In the forenoon of the 17th of December, a council of war was called, composed of the following members: Lord Hood, Admiral Langara, Admiral Gravina, General Dundas, General Valdes, Prince Pignatelli, Admiral Forteguerri, Sir Hyde Parker, Le Chevalier de Revel, and Sir Gilbert Elliot. After the most deliberate discussion, it was at length resolved, late in the afternoon, to retire from the different posts, and to evacuate Toulon at a fixed time; proper arrangements and regulations being made for that purpose. The resolutions

were:

1. To send orders to the troops occupying the redoubt, and the lunette of Pharon, to retire to the posts of Artigues and St. Catherine's, and to maintain them as long as they can without being cut off.

2. To send orders to the posts of Great and Little Antoine, St. André, Pomet, and the Mills, to retire.

3. The posts of Malbousquet, and Mississi, must be held as long as possible.

4. The Committee General to make the necessary arrangements for informing the inhabitants of the intended evacuation; and that they should receive every possible assistance.

5. The sick and wounded shall be embarked without delay.

6. The French ships of war, which are armed, shall sail out with the fleet; those which remain in the harbour, together with the magazines and the arsenal, shall be destroyed. Measures shall be taken this night, if possible, for that purpose; but this resolution must not be put in execution until the last moment.

Admiral Langara undertook to deliver the necessary directions for destroying the ships, in the inner liabour or bason; and to scuttle and sink the two powder vessels, which contained all the powder of the different French ships, as well as that belonging to the distant magazines within the enemy's reach.

During the sitting of the Council, information was received that the Neapolitan troops had deserted their posts, and were stealing on board the ships with their baggage in great confusion and disorder; to which they had been encouraged by the Spaniards, as well as their own officers; and the next morning, December 18, the Neapolitan commanding officer on the post of Sepet, signified to the governor,

that he would not remain there any longer: the retreat of the British troops, and the general evacuation of the place, could not therefore be now deferred beyond the ensuing night. Accordingly, during the night, the whole of the troops embarked without the loss of a single man; and 14,877 men, women, and children, of the loyal inhabitants of Toulon, were sheltered in the British ships. The Honourable Captain Elphinstone, in faithfully executing to the last moment the difficult service of embarking the troops, received high encomiums from Lord Hood, for his unremitting zeal and exertions in that important and dangerous duty.

The unaccountable panic which seized the Neapolitan troops during the deliberations of the Council, together with the shameful remissness of Don Langara, in not fulfilling what he had undertaken to perform, prevented the complete execution of an admirable arrangement, for destroying all the French ships that lay in the Inner Road, the arsenal, and bason before the town; together with the magazine, the arsenal itself, and the various stores it contained.

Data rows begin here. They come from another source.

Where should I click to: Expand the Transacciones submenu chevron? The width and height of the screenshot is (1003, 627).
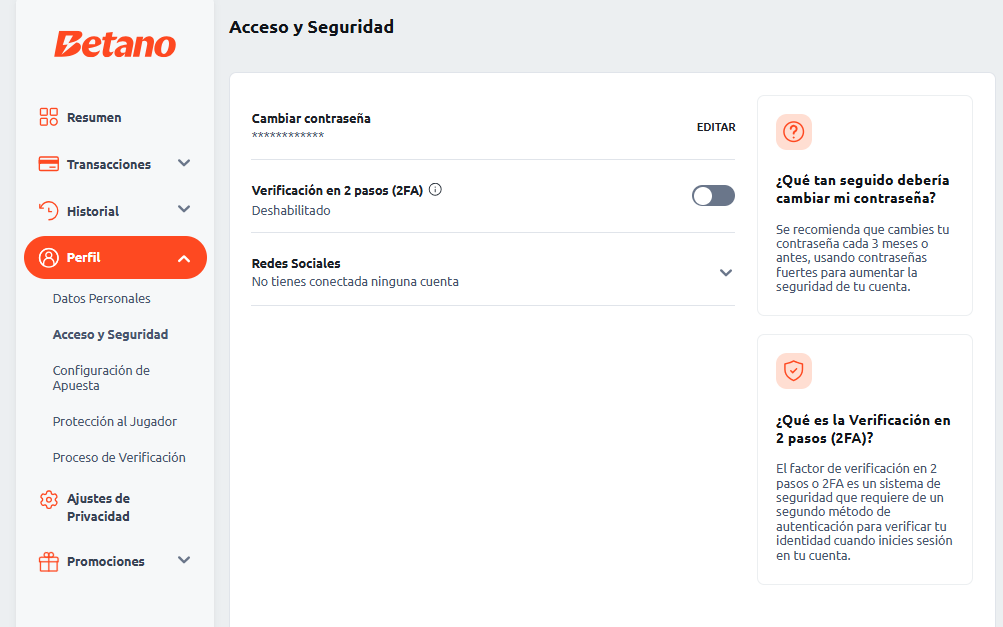click(x=184, y=163)
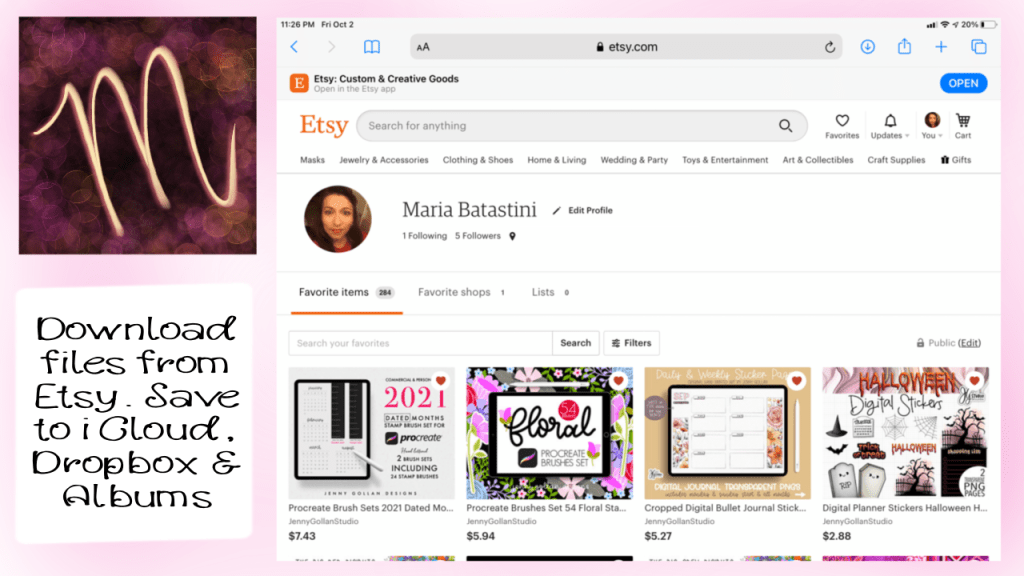Reload the etsy.com page
This screenshot has height=576, width=1024.
click(x=830, y=47)
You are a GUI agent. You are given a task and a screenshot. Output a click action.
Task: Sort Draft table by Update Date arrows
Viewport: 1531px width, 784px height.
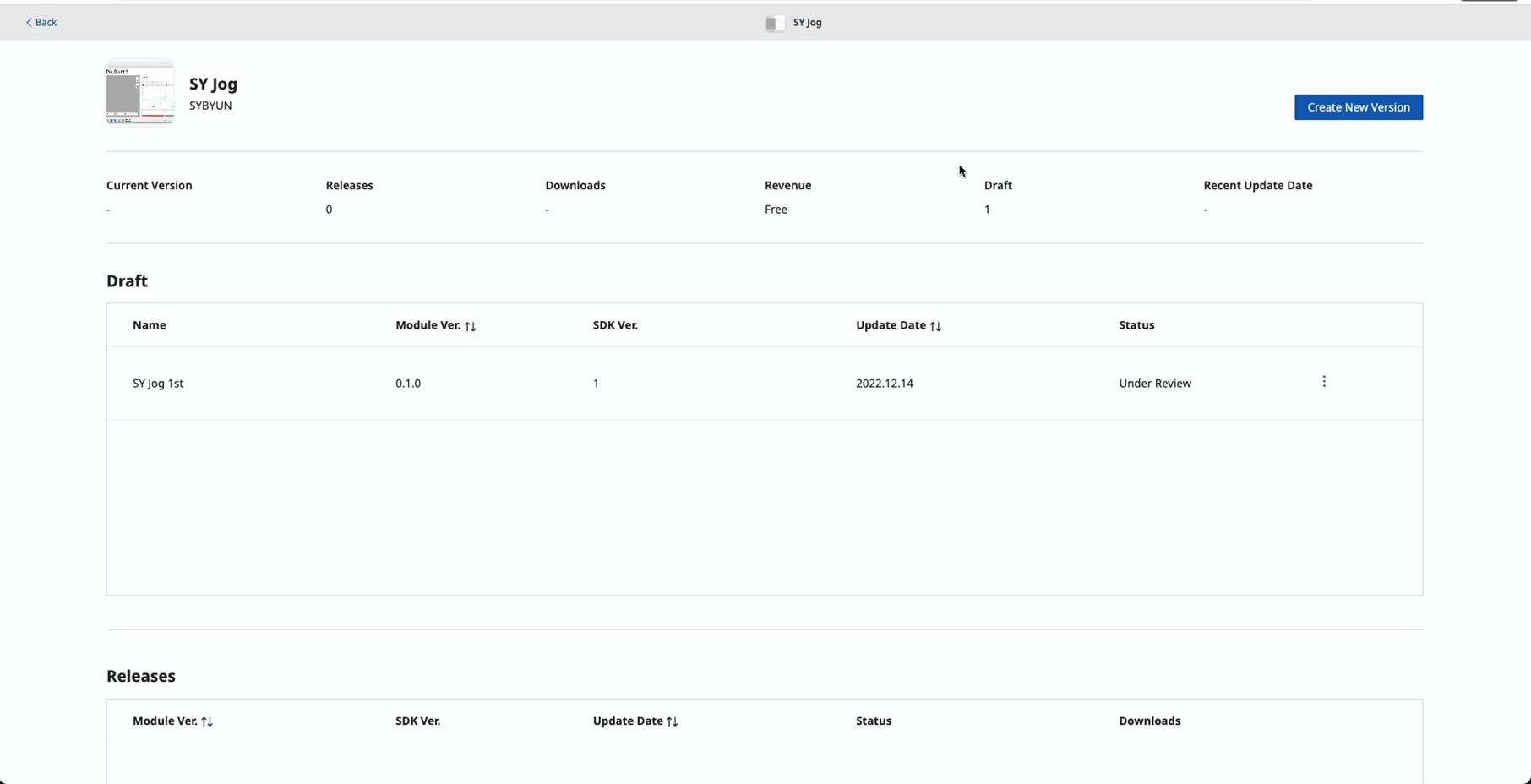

Sir Sydney Smith having volunteered his services to burn the ships and arsenal, this hazardous duty was intrusted to his daring intrepidity, which he executed in a manner that justified his appointment to so arduous a task: by this means the treachery of the Spaniards was in a considerable degree counteracted. Ten ships of the line, with several frigates, in the arsenal and inner harbour, with the mast house, great store house, hemp house, and other buildings, were completely destroyed. Three ships of the line, three frigates, and seven corvettes, which had been manned and armed prior to the evacuation, accompanied the British fleet, with the French Rear Admiral Trogoffe; who nobly continued under Lord Hood's orders,, notwithstanding the insidious attempts of Don Langara, to prevail upon him to put himself under his orders, and to follow the directions of the Spanish Court; as being more congenial with the interests of the Family Compact, which had formerly united their respective kingdoms *.

Sir Sydney Smith, and the officers immediately under his orders, surrounded by a tremendous conflagration of the ships and arsenal, had nearly completed the hazardous services assigned to them, when the loud shouts, and Republican songs, of the approaching enemy, were heard at intervals amid the bursting of shells, and firing of mus quetry. In addition to the horror of such a scene, and which, for

A few days before the evacuation took place, Don Langara wrote a most pressing, and jesuitical, letter to Rear Admiral Trogoffe, requesting him on various plausible pretexts, to put himself and the French ships under his orders; but Admiral Trogoffe very properly, and with great firmness, resisted this on the ground of recognising no Chief but Lord Hood, with whom only he had treated; and he transmitted to Lord Hood Don Langara's letter, together with his spirited answer on this occasion.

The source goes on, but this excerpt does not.